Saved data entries
┌──
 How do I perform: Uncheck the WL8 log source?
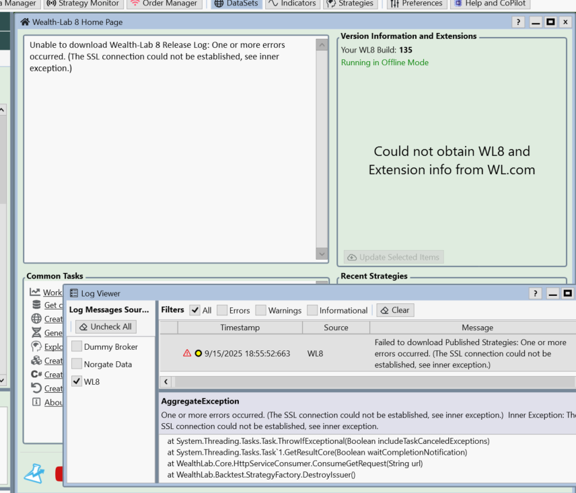77,382
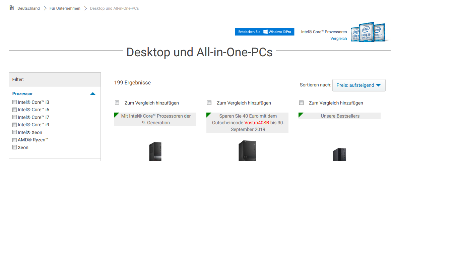Enable the Intel Core i9 filter

coord(14,125)
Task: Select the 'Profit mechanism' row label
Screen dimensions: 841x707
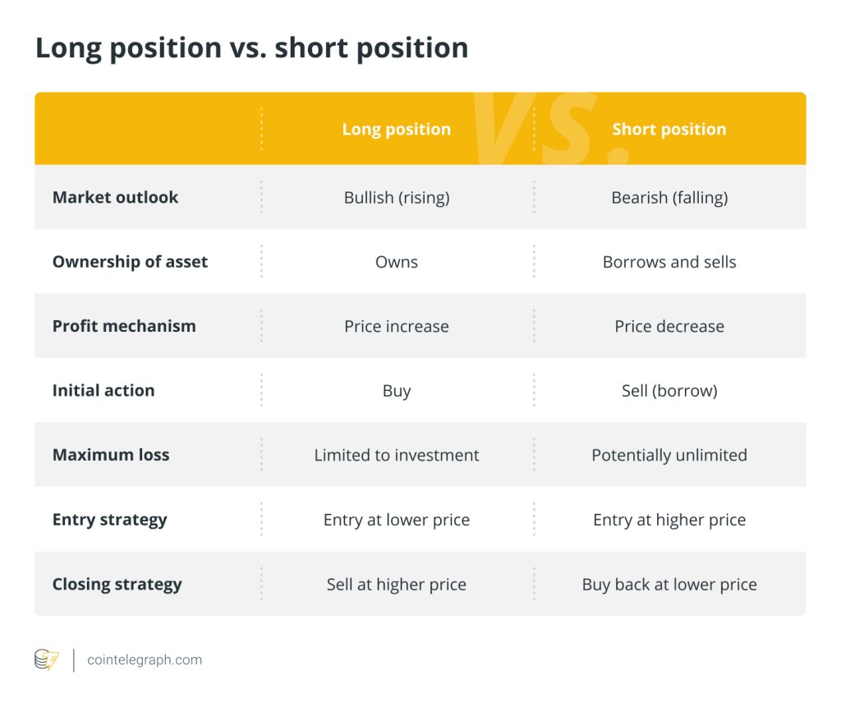Action: [124, 326]
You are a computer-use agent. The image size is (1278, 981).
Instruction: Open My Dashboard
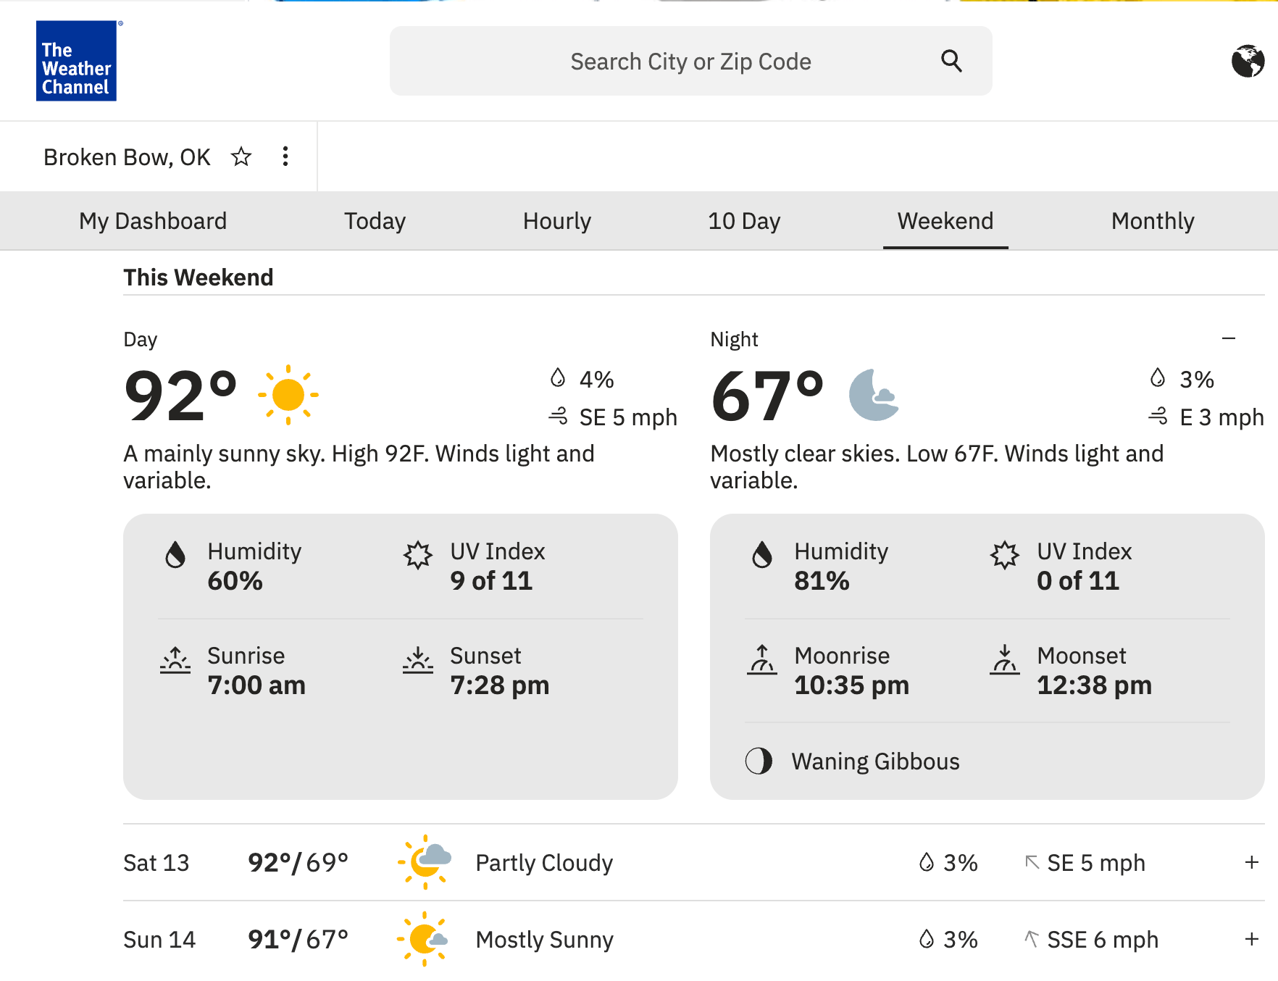(153, 221)
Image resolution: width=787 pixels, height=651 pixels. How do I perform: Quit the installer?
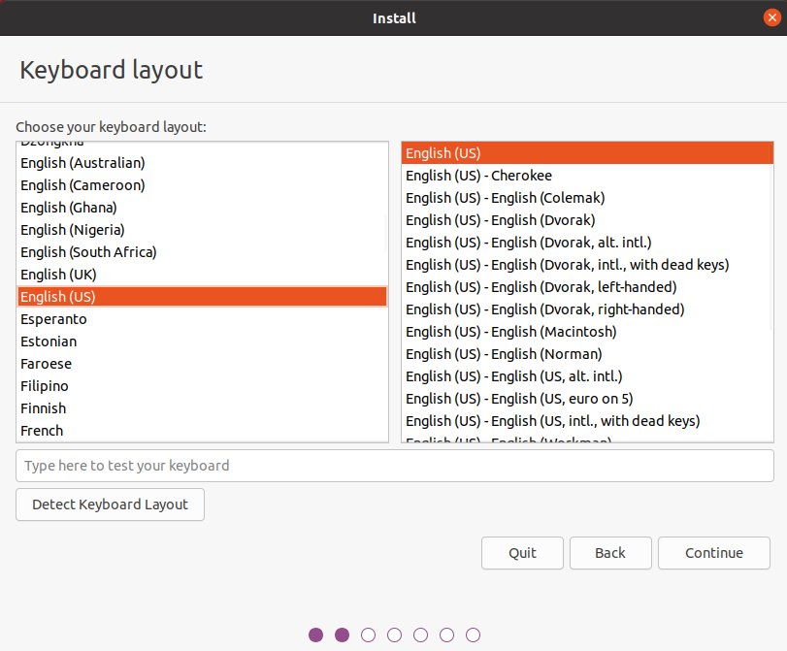522,553
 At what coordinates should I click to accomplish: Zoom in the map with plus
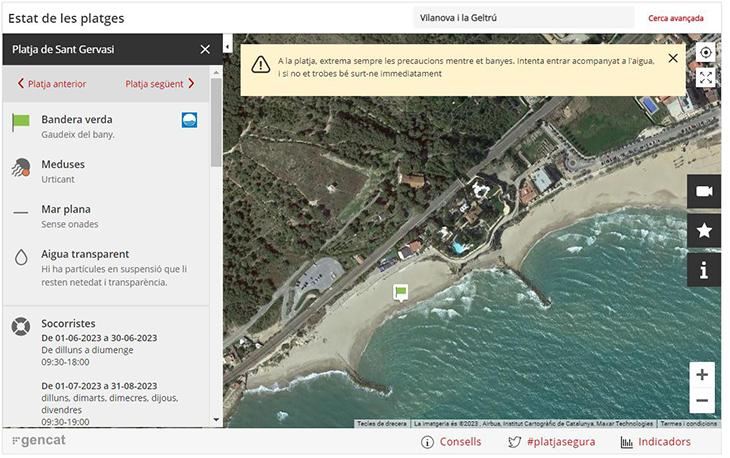pos(702,375)
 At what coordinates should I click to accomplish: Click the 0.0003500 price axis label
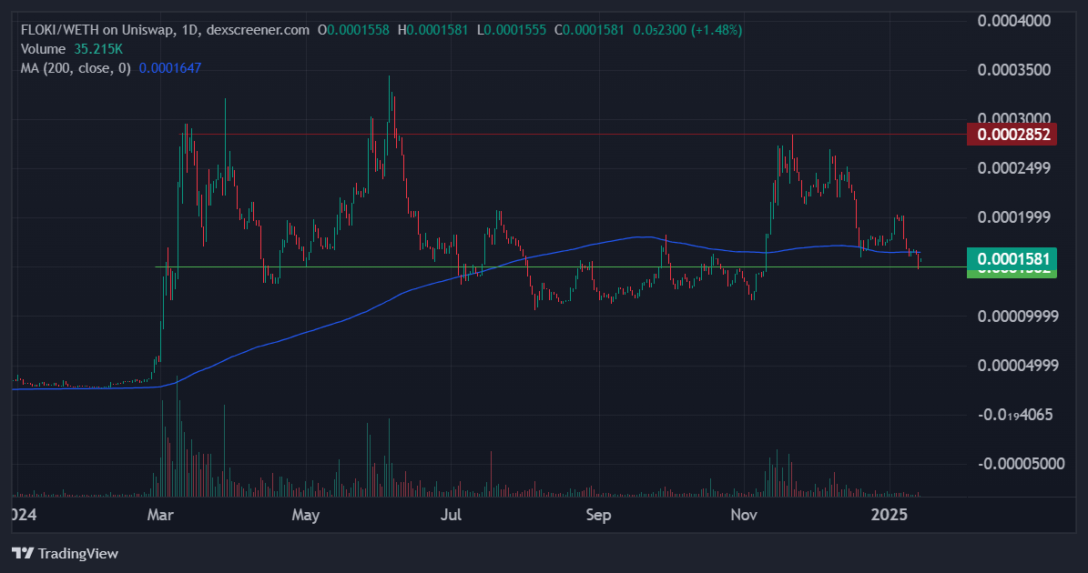pos(1013,69)
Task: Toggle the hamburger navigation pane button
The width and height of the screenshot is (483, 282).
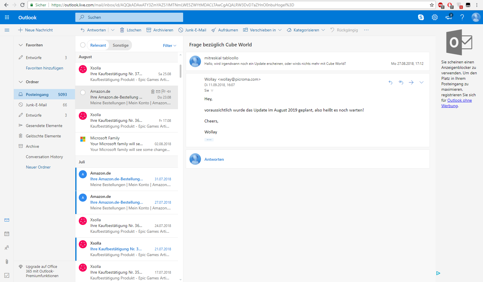Action: [x=7, y=30]
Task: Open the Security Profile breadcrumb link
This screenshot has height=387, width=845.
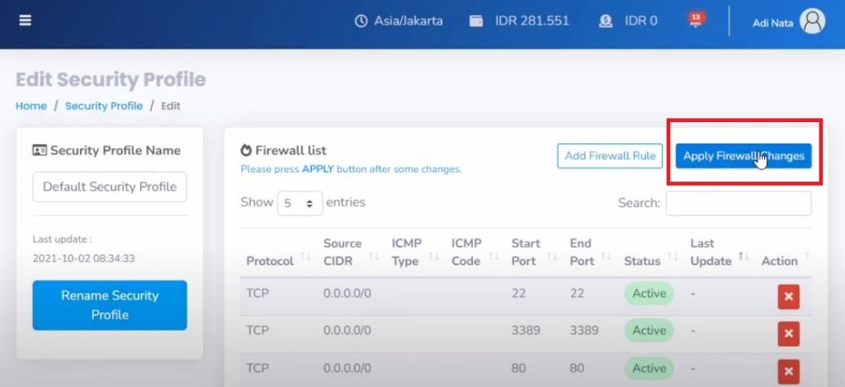Action: pyautogui.click(x=104, y=106)
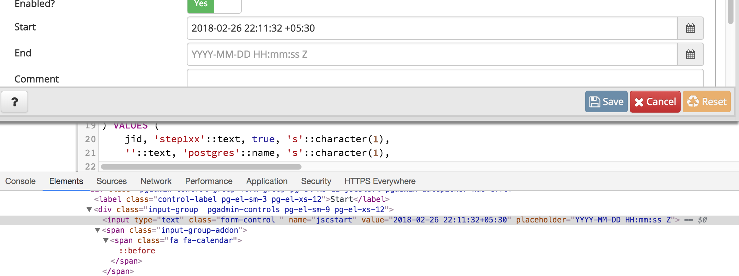
Task: Switch to the Security tab
Action: point(316,181)
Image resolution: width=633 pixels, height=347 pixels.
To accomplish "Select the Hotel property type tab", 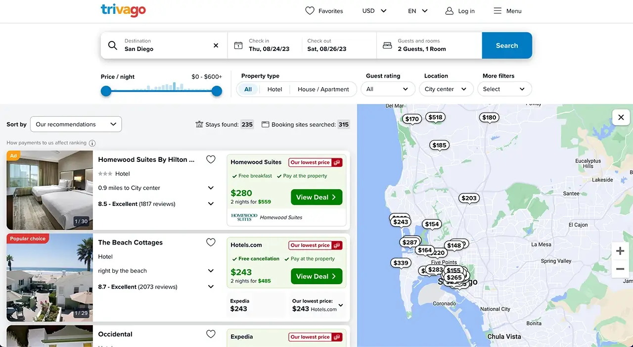I will (274, 89).
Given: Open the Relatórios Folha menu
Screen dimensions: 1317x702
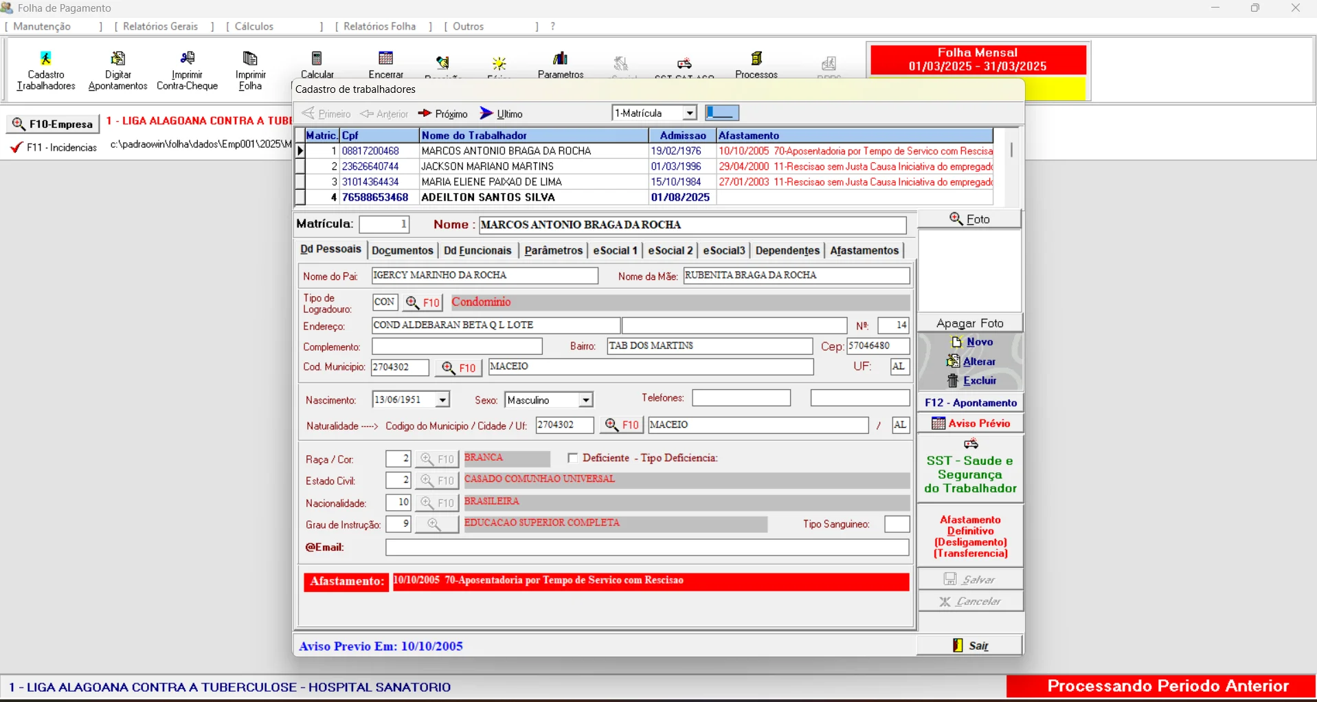Looking at the screenshot, I should 380,26.
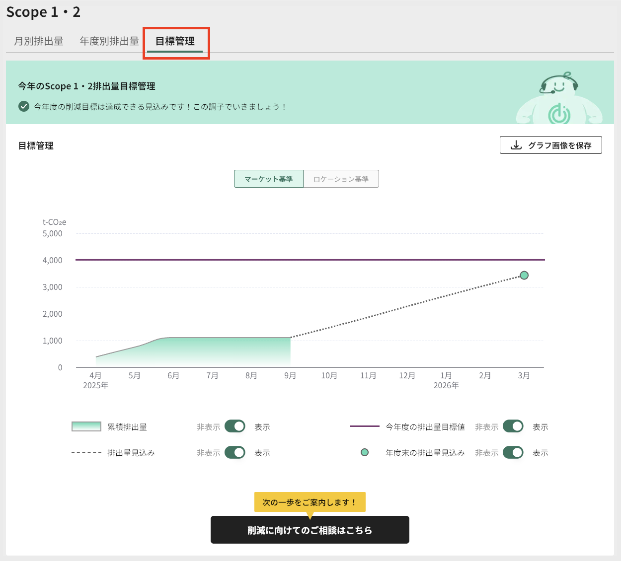Image resolution: width=621 pixels, height=561 pixels.
Task: Click the yellow 次の一歩をご案内します callout
Action: tap(310, 502)
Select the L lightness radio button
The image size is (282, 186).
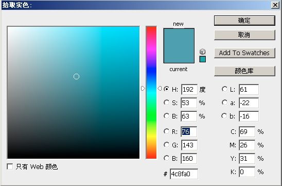[x=224, y=89]
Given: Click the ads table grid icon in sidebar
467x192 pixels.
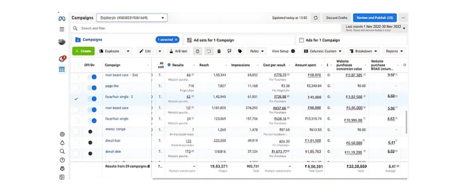Looking at the screenshot, I should click(62, 69).
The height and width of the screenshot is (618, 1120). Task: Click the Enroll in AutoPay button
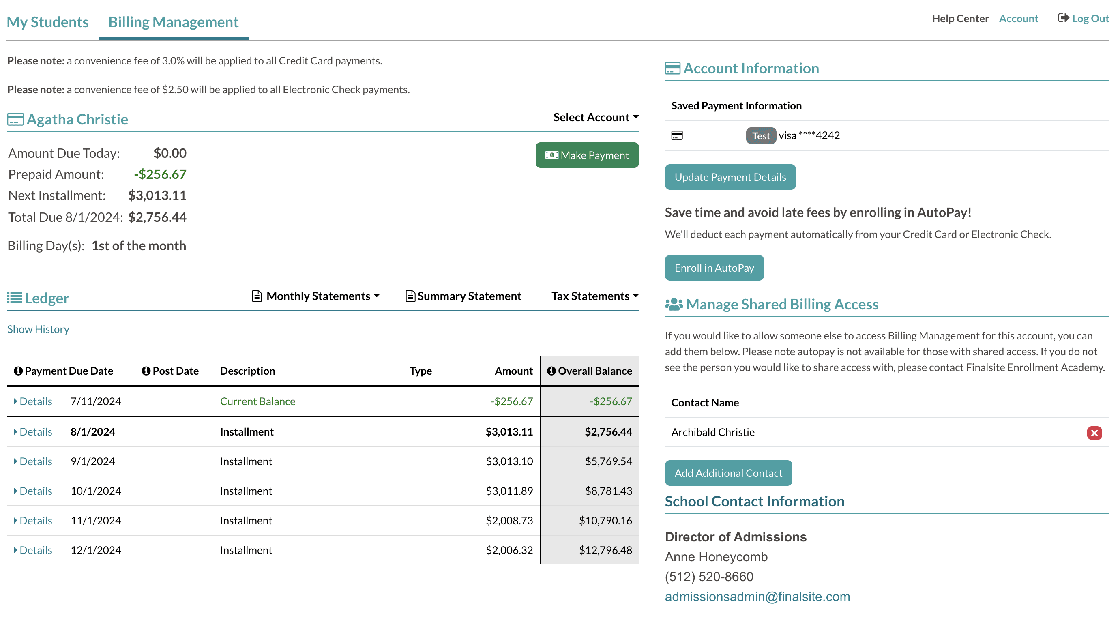(713, 267)
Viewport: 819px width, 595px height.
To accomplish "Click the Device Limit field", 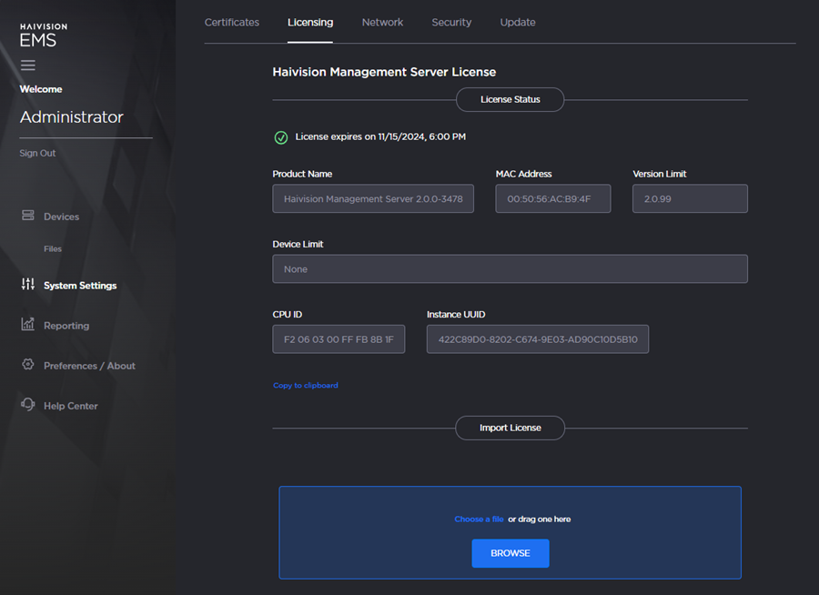I will (x=510, y=268).
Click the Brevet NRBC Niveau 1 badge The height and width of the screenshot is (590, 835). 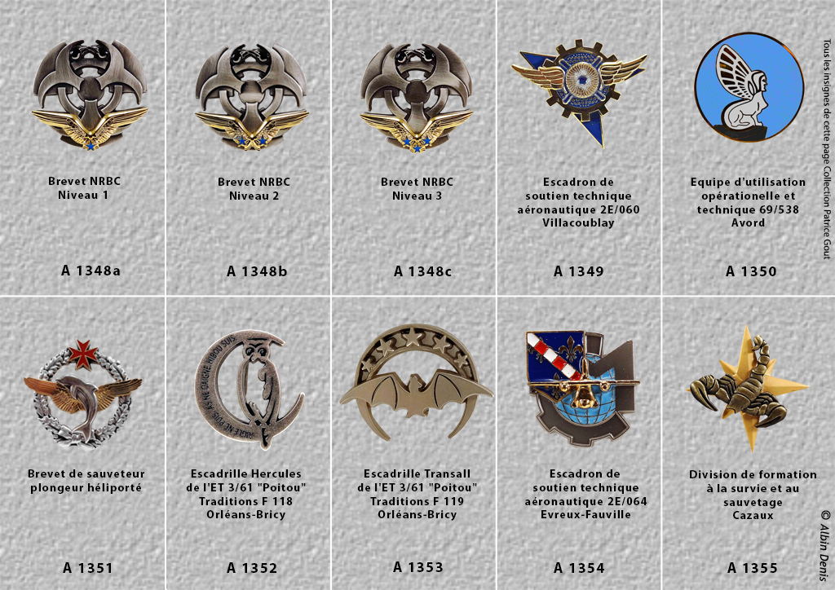click(90, 95)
└──
### WORK REQUEST
Copy out every line of the data where the word "Given" occurs.

### RESPONSE
Given: Open the Relatórios Folha menu
Given: Click the ads table grid icon in sidebar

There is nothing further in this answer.